**Exercise prompt**
Copy every line from the records below that carries the word "mais".

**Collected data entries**

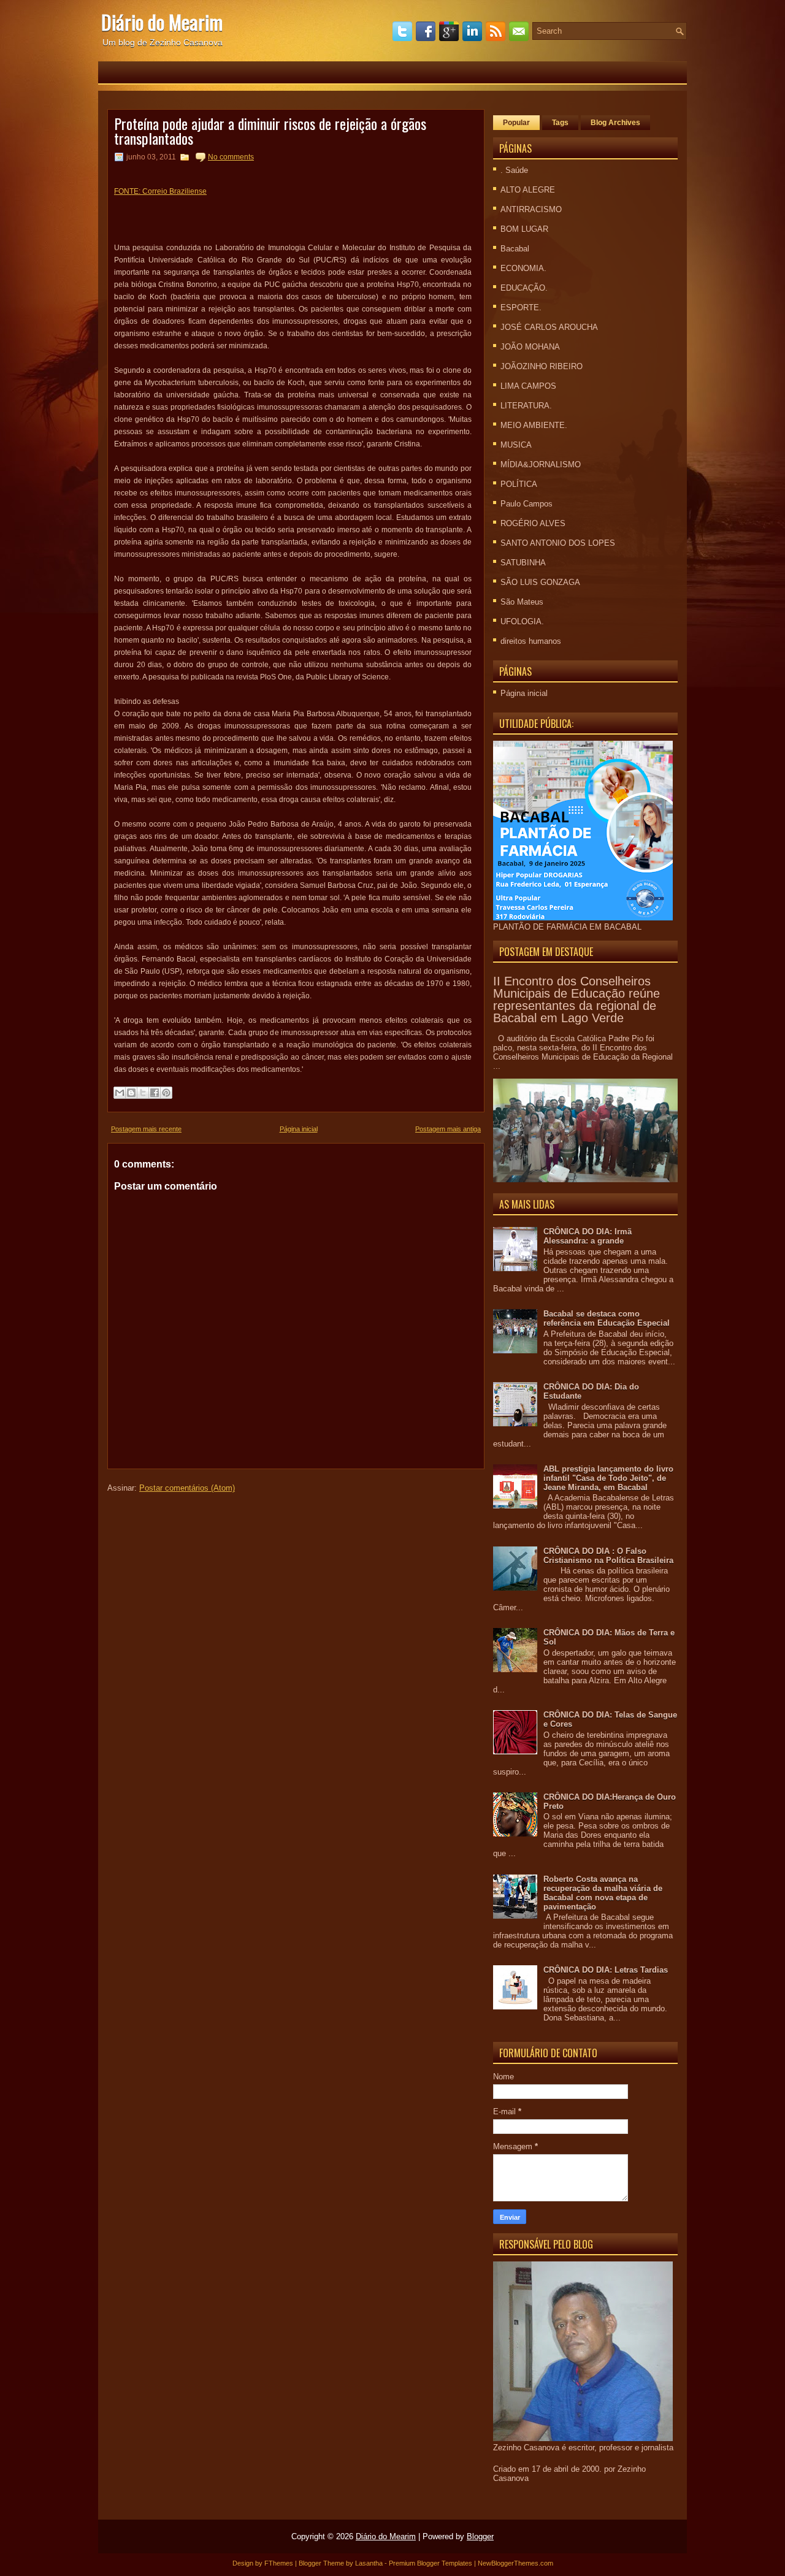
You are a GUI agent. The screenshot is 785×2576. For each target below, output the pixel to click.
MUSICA (516, 444)
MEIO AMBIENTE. (533, 425)
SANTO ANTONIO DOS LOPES (557, 543)
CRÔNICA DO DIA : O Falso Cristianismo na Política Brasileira (608, 1555)
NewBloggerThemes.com (515, 2563)
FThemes (278, 2563)
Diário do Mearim (162, 21)
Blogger (480, 2536)
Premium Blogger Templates (430, 2563)
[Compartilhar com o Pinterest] (166, 1093)
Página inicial (299, 1129)
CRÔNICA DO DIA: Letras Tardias (605, 1969)
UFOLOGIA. (522, 621)
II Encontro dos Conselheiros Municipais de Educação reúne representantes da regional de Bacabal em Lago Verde (576, 999)
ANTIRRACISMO (531, 209)
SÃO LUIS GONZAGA (540, 582)
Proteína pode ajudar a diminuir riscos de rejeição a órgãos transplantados (270, 130)
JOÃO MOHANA (530, 346)
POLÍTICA (518, 484)
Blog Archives (615, 122)
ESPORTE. (521, 307)
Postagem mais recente (146, 1129)
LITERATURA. (526, 405)
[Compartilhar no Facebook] (154, 1093)
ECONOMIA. (523, 268)
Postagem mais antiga (448, 1129)
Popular (516, 122)
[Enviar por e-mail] (119, 1093)
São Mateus (521, 601)
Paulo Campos (526, 503)
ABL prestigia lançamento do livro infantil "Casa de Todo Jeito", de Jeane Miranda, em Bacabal (608, 1478)
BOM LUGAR (524, 229)
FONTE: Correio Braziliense (160, 191)
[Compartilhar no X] (143, 1093)
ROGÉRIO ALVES (532, 523)
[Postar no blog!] (131, 1093)
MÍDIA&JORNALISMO (540, 464)
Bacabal (514, 248)
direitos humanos (530, 641)
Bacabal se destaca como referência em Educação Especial (606, 1318)
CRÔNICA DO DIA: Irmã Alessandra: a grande (587, 1236)
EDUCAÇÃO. (524, 287)
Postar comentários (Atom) (187, 1487)
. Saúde (514, 170)
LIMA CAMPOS (528, 386)
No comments (231, 157)
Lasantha (369, 2563)
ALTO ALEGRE (527, 189)
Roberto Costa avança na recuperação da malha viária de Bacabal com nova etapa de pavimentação (602, 1893)
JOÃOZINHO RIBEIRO (541, 366)
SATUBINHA (523, 562)
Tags (560, 122)
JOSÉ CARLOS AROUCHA (549, 327)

**Response for this exercise**
Postagem mais recente (146, 1129)
Postagem mais antiga (448, 1129)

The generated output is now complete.